Age-related macular degeneration is a condition that affects as many as 50 million American citizens and is a leading cause of vision loss among those over 65 years of age. As the population grows older, macular degeneration rates are expected to increase proportionally, especially now that today’s seniors are living longer than at any time in history. Unfortunately, medical science has yet to find a cure for this condition, but the good news is that plenty is known about managing it. Here’s what you need to know about managing age-related macular degeneration.
Smoking damages more than just the lungs — it also constricts blood vessels, which can significantly affect ocular health. Smoking is a known risk factor in the development of age-related macular degeneration and is also a suspected culprit in the condition’s progression.
Have Regular Eye Exams
Most patients with age-related macular degeneration should schedule an eye exam every six months to determine what changes in their vision have occurred. This gives your eye doctor a chance to determine whether the condition is getting worse. You might be a candidate for antivascular therapy that restricts the development of additional blood vessels. This treatment usually requires an injection into the retinal area once per month.
Ask Your Eye Doctor About Low Vision Rehabilitation
Low vision rehabilitation is designed to develop a customized routine using a variety of tools and adjustments. Instead of being focused on diagnosing or treating eye conditions, low-vision therapy is designed to provide ways to retain optimal independence and quality of life while dealing with loss of vision.
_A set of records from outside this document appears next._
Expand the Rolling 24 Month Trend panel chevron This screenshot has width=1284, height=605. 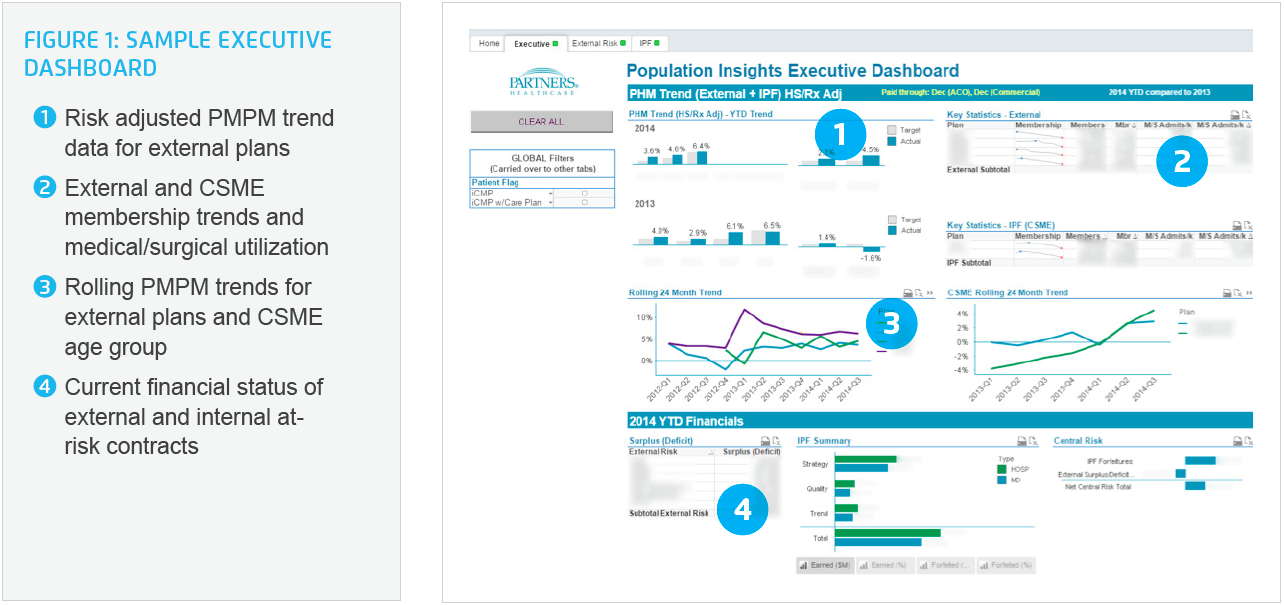click(930, 293)
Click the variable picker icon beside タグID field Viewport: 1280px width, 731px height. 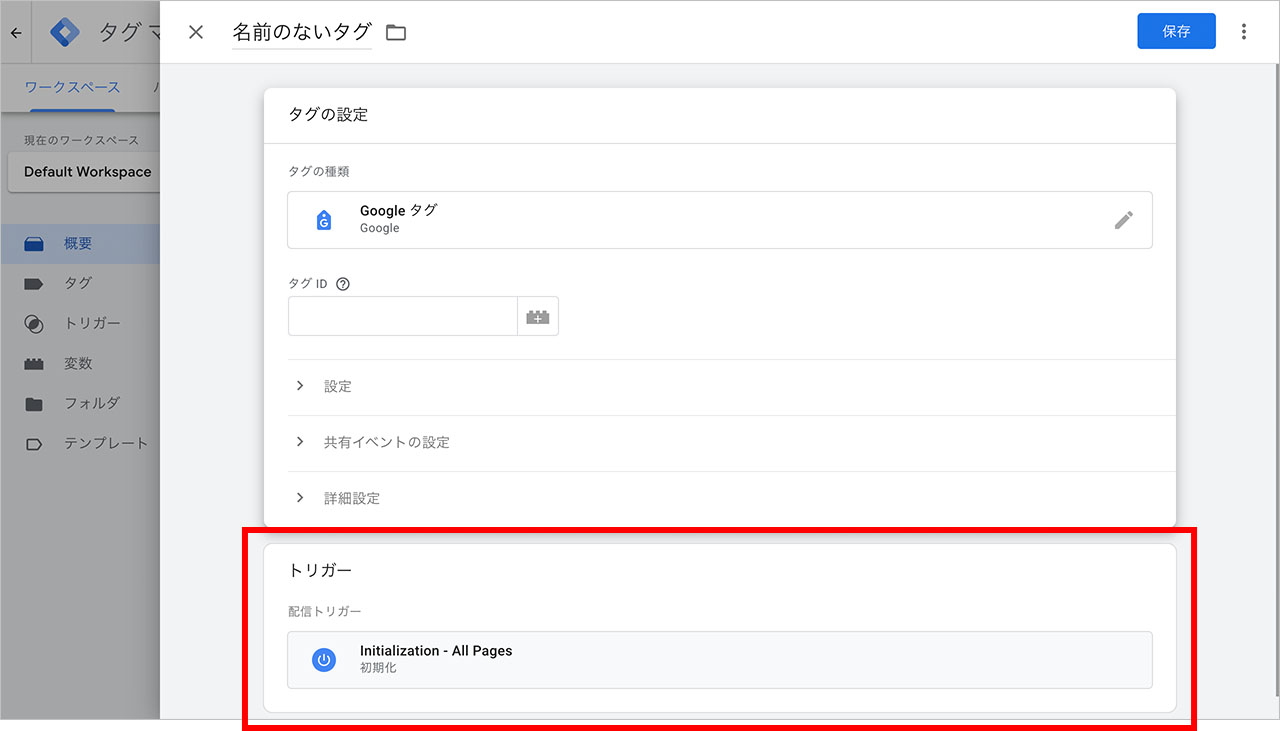pos(538,315)
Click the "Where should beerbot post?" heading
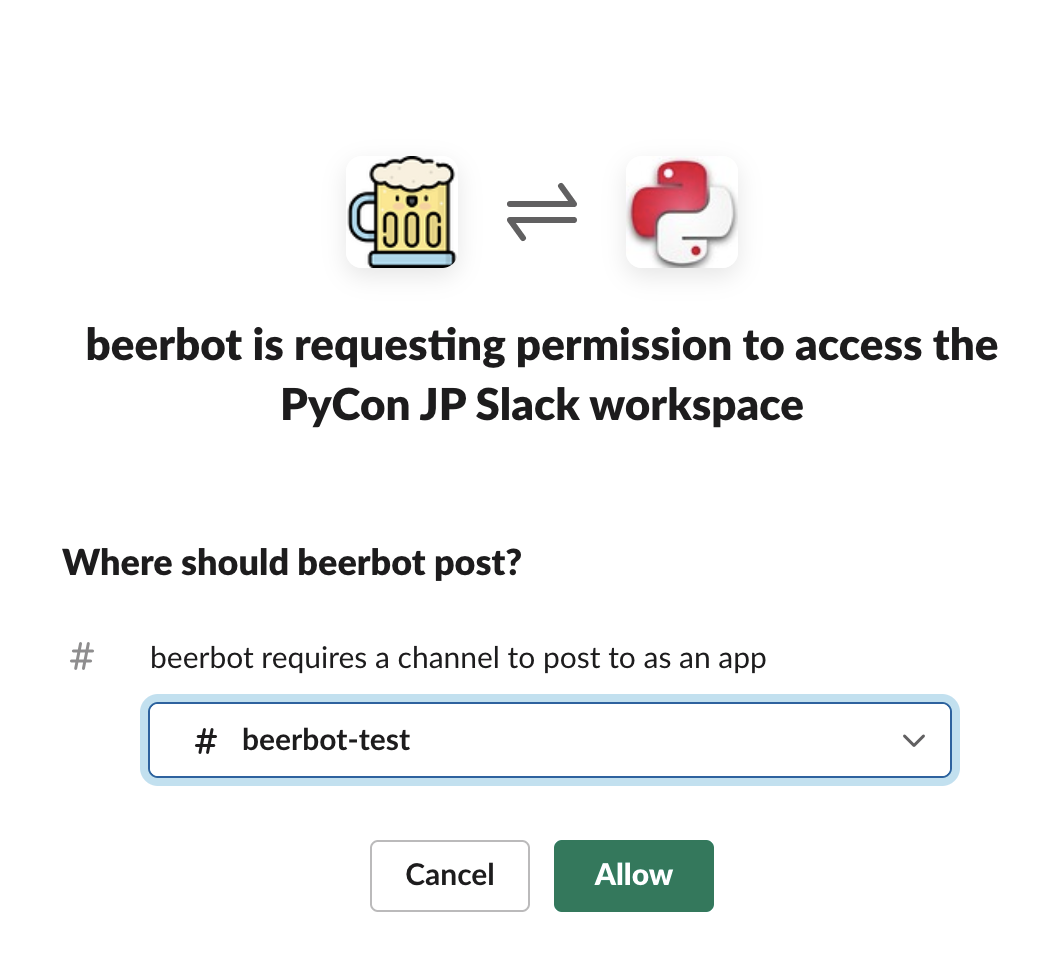 [292, 563]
Examples of low vision rehabilitation include modifying the home so that it’s easier to navigate, improving lighting conditions to provide bright ambient light that eliminates tricky shadows, and labeling important items such as medications and household cleaners.
Ask Your Eye Doctor About Vitamins Designed for Ocular Health
Evidence suggests that certain supplements may be instrumental in slowing the progression of age-related macular degeneration. Lutein, in particular, has been found to slow the progression of age-related macular degeneration. Other ingredients in eye health supplements include zinc, copper, and vitamins A, C, and E.